イラスト:ソリマチアキラ

 この会社を立ち上げて早や15年。初めの頃は1年に3軒の薬局を作ると心に決めて頑張っていた。当時は、医療機関が続々と院外処方箋の発行に踏み切っていたので、目標達成はそれほど難しくなかった。

 しかし、医薬分業が進み、新規開局は年々難しくなっていった。

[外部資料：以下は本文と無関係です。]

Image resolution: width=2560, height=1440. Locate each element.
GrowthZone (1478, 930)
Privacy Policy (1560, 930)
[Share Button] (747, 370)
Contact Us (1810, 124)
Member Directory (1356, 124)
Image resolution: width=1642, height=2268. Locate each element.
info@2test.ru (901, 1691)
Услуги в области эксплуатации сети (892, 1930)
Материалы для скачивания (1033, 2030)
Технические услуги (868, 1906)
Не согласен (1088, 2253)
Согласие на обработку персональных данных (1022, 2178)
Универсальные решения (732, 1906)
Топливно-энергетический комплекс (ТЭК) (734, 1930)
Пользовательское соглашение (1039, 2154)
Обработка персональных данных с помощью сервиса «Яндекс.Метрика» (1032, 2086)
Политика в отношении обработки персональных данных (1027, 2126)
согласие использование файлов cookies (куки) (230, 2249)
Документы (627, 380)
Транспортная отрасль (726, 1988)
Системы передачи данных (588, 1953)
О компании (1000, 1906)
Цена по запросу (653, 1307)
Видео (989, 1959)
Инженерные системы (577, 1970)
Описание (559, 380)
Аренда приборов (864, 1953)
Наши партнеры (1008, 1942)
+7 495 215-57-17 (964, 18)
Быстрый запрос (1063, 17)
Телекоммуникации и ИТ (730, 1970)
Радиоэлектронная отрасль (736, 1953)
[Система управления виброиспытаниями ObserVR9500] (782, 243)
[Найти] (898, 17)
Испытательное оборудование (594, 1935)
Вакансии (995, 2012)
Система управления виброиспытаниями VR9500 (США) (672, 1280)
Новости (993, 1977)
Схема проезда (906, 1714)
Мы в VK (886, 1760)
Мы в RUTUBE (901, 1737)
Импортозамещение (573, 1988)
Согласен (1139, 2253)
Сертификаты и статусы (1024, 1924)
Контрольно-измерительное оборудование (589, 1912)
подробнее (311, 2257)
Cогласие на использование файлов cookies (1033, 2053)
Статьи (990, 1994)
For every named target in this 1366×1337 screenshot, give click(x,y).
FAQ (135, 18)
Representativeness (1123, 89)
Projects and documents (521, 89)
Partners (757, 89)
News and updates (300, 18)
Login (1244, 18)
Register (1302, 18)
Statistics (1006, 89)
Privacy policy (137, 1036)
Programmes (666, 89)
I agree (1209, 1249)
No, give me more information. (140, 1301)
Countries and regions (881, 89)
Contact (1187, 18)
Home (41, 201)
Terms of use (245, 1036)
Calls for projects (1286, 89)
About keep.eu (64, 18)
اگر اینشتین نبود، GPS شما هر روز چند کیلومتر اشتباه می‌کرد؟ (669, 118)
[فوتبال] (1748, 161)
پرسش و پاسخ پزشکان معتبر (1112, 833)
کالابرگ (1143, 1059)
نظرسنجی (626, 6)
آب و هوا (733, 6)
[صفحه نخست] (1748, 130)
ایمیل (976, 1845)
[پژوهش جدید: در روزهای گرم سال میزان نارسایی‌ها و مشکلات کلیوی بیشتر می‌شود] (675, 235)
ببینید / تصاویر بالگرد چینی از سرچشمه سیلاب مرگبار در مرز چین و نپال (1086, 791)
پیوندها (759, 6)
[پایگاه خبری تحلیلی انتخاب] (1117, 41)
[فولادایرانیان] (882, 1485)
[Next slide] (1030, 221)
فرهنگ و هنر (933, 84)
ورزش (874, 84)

わずかに残った目ぼしい立地は、大手チェーンが資金力にモノを言わせて、軒並み押さえてしまったからだ。

 大手チェーンと、われわれ弱小チェーンとは“漁法”が違う。彼らは、根こそぎ持っていく“底引き網漁”。こちらは、昔ながらの“一本釣り”だ。勝てる訳がない。

 とはいえ、わが社の間接費はどんどん膨らむし、薬剤師の給与も年々上げていかなければならない。調剤報酬が伸びない中では、多店舗展開をすることによってしか、増収増益を達成できない構造になっているのだ。一本釣りであっても、地道にやっていくしかない。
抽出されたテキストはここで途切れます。